Laura Davis | Liverpool Daily Post | 1 September 2010

One of Liverpool’s most prominent disused buildings has been covered in a wall of burning flags for the city’s Biennial arts festival.

Hong Kong-born artist Will Kwan has created an installation of 36 banners made from news agency photographs of flag burning protest around the world.

They hang on the front of the Scandinavian Hotel, next to Liverpool’s Chinese Arch.

Lorenzo Fusi, Biennial curator, said the art work can be read on many levels, depending on where you are viewing it.

He said: “The idea is that from a distance it will appear to be a very cosmopolitan building that is all-accepting of different nations.

“When you get closer to it, you can see the flames on the flags and closer still you realise they are photographs taken of flags actually being burnt at different times in history at different places in the world.”

Images used for the art work, called Flame Test, have been taken from the archives of Associated Press, Reuters, Agence France Presse and other news agencies.

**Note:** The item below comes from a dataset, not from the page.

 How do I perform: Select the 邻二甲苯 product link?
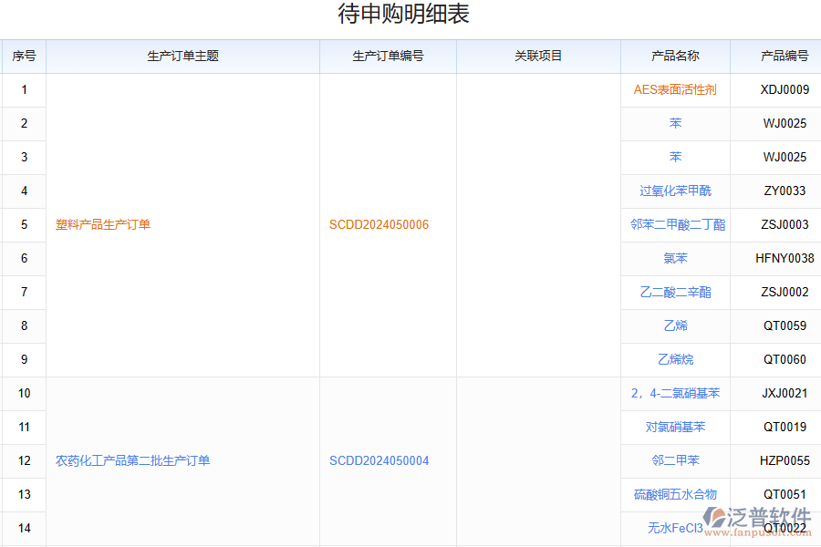[675, 460]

It aims to remind us of how the representations of our most potent symbolic acts of protest, resistance and dissent are reconfigured by the media.

The Scandinavian Hotel, which has been closed since the 1980s, will be open to visitors throughout the Biennial for screenings of a series of video art.

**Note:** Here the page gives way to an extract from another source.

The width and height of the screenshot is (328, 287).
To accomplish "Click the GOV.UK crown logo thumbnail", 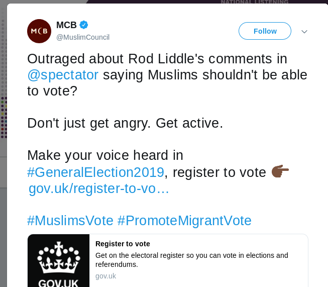I will tap(59, 260).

Spanish artist Cristina Lucas’s film, Touch and Go, features local people who used to work in now redundant industries.

Alfredo Jaar, from Chile, has created a three-channel work, We Wish to Inform You that We Didn’t Know, in response to the world’s indifference to genocide.

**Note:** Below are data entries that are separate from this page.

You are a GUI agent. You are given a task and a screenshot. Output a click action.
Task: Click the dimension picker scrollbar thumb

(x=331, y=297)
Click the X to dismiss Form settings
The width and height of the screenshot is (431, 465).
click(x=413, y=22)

Other abandoned locations that will feature in the Biennial include the former Rapid Hardware building, on Renshaw Street, which will be taken over by international artists.

Rapid Hardware moved to the former John Lewis building on Basnett Street, in August, 2009, and the Renshaw Street building was bought by Liverpool One developer Grosvenor later the same month.

In January, the Daily Post revealed Downing Developments and Liverpool City Council had abandoned plans to renovate the Scandinavian Hotel, which has been empty since the 1980s.

Liverpool Biennial International Festival of Contemporary Art was founded by James Moores in 1998, and is presented free to the public every two years over a 10-week period.

It runs from September 18 to November 28.